[3/N] Autobucketing: add greedy algorithm for autobucketing

ruisizhang123 · ruisizhang123 · commit a984dd220eb9 · 2025-09-03T23:47:05.000-07:00
ghstack-source-id: 08af129 Pull-Request: #129
diff --git a/autoparallel/auto_bucketing.py b/autoparallel/auto_bucketing.py
@@ -5,7 +5,7 @@
 
 import torch
 
-from .autobucketing_util import bucket_utils
+from .autobucketing_util import bucket_plan, bucket_utils
 
 
 class simplefsdp_autobucketing_config:
@@ -36,7 +36,21 @@ def simple_fsdp_autobucketing_reordering_pass(
     configs: "simplefsdp_autobucketing_config",
 ) -> list["torch._inductor.scheduler.BaseSchedulerNode"]:
     scheduler = snodes[0].scheduler
-    bucket_utils.get_bucketable_ir_nodes(
+    bucketable_nodes = bucket_utils.get_bucketable_ir_nodes(
         snodes, scheduler.name_to_fused_node, scheduler.name_to_buf
     )
+
+    assert (
+        not torch._inductor.config.allow_buffer_reuse
+    ), "bucketing algorithm requires torch._inductor.config.allow_buffer_reuse to be False"
+
+    if configs.enable_bucket_ir:
+        all_gather_plan, reduce_scatter_plan = bucket_plan.get_simplefsdp_auto_plan(
+            scheduler,
+            snodes,
+            scheduler.name_to_buf,
+            scheduler.name_to_fused_node,
+            bucketable_nodes,
+            configs,
+        )
     return snodes
diff --git a/autoparallel/autobucketing_util/bucket_plan.py b/autoparallel/autobucketing_util/bucket_plan.py
@@ -0,0 +1,342 @@
+# Copyright (c) Facebook, Inc. and its affiliates. All rights reserved.
+#
+# This source code is licensed under the BSD license found in the
+# LICENSE file in the root directory of this source tree.
+
+import functools
+
+# mypy: ignore-errors
+from collections import defaultdict
+from typing import Any, Dict
+
+import torch
+from torch._C._distributed_c10d import ReduceOp
+from torch._inductor import scheduler
+from torch._inductor.comm import _schedule_fallback_operation
+from torch._inductor.utils import is_collective
+
+from .bucket_utils import (
+    check_ir_node_bucketable,
+    estimate_bucketed_snode_runtime,
+    get_data_size,
+    get_snode_process_group_info,
+    get_snode_tensor_info,
+)
+from .estimation import benchmark_and_sync_runtime
+
+
+def get_dynamic_memory_threshold(
+    peak_memory,
+    peak_memory_per_step_dict,
+    current_step,
+) -> int:
+    """
+    this function calculates the memory gap from the current step's memory to the peak memory
+    """
+    left_peak_memory = 0
+    right_peak_memory = 0
+    for idx, memory in peak_memory_per_step_dict.items():
+        if idx <= current_step:
+            left_peak_memory = max(memory, left_peak_memory)

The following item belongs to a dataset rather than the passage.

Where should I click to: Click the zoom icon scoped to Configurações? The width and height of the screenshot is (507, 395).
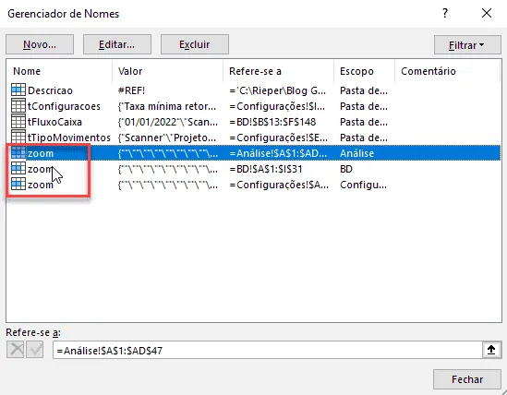18,184
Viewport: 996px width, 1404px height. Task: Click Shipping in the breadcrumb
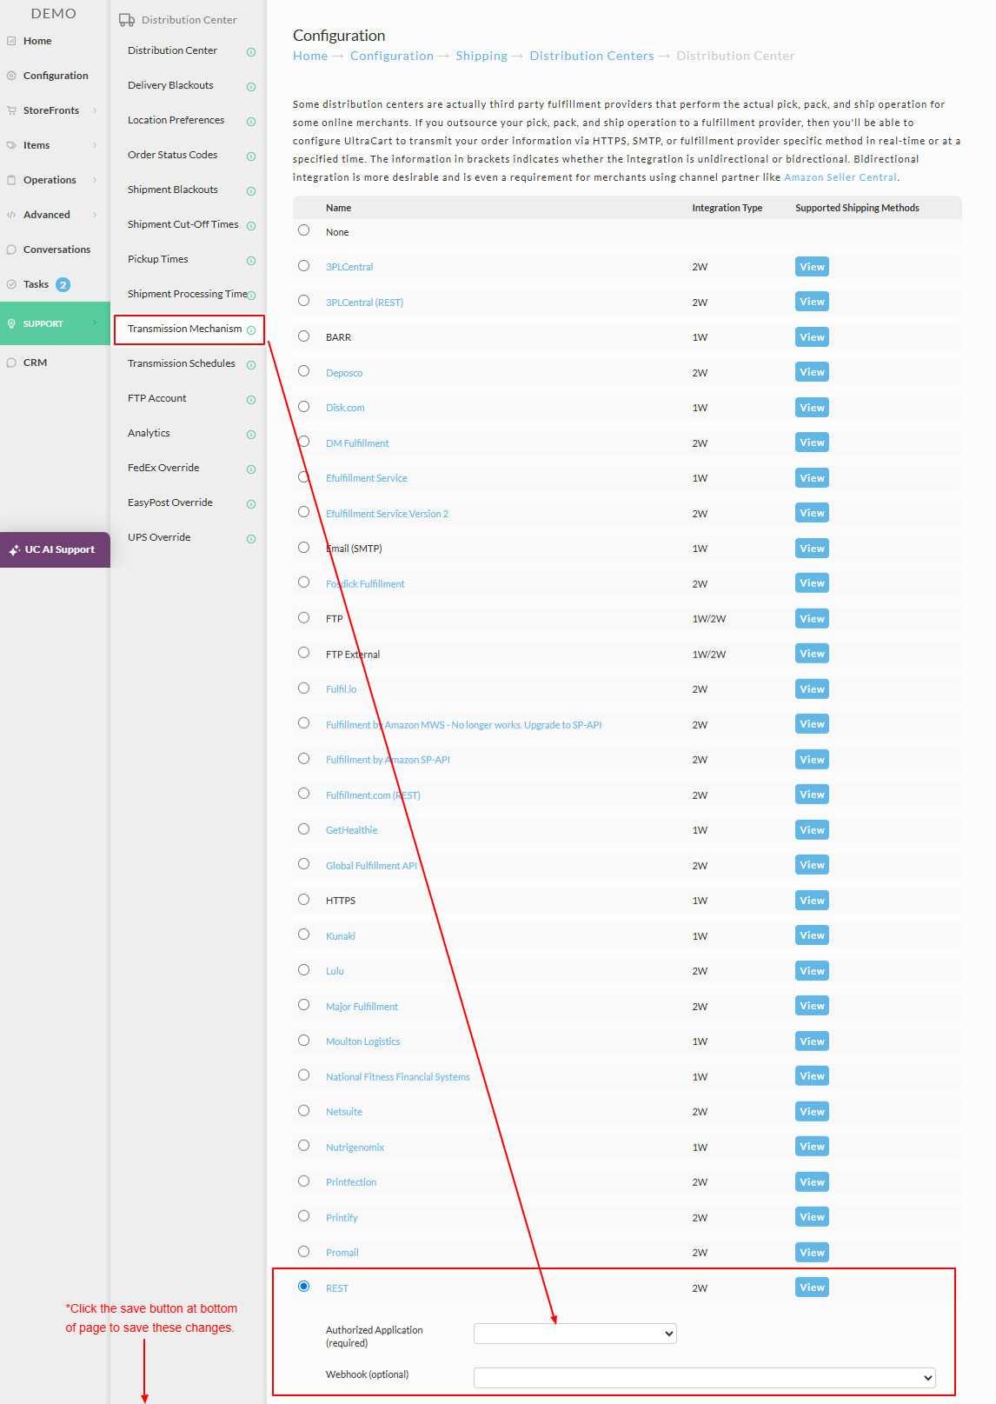tap(481, 56)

+        if idx >= current_step:
+            right_peak_memory = max(memory, right_peak_memory)
+    current_peak_memory = min(left_peak_memory, right_peak_memory)
+    return peak_memory - current_peak_memory
+
+
+def get_simplefsdp_auto_plan(
+    sched: "scheduler.Scheduler",
+    snodes: list["scheduler.BaseSchedulerNode"],
+    name_to_buf: Dict[str, "scheduler.SchedulerBuffer"],
+    name_to_fused_node: Dict[str, "scheduler.BaseSchedulerNode"],
+    bucketable_nodes: set[str],
+    configs: Any,
+    verbose: bool = True,
+) -> tuple[
+    list[Dict[tuple[Any, ...], list["scheduler.BaseSchedulerNode"]]],
+    list[Dict[tuple[Any, ...], list["scheduler.BaseSchedulerNode"]]],
+]:
+    """
+    This function implements a greedy algorithm, which decides if the node could be bucketed
+    with the previous one based on several criteria below:
+        FWD Pass:
+            (1) the bucketed AG communication could be overlapped by the previous computation;
+            (2) the bucketed AG memory doesn't exceed peak memory;
+            (3) bucketed AG communication size doesn't exceed 0.2*sum(fwd_ag_tensor_list), such
+                that the estimated AG communication time is always in the calibration bound.
+        BWD Pass:
+            (1) the bucketed AG + RS communication could be overlapped by the previous computation;
+            (2) the bucketed AG+RS memory doesn't exceed peak memory;
+            (3) RS always have future compute to overlap it, such that its final exposed communication is small;
+            (4) bucketed AG/RS communication size doesn't exceed 0.2* sum(fwd_ag_tensor_list) & 0.2* sum(bwd_rs_tensor_list),
+                such that the estimated AG/RS communication time is always in the calibration bound.
+    """
+    all_gather_plan = []
+    reduce_scatter_plan = []
+    current_ag_bucket: Dict[
+        tuple[Any, ...], list["scheduler.BaseSchedulerNode"]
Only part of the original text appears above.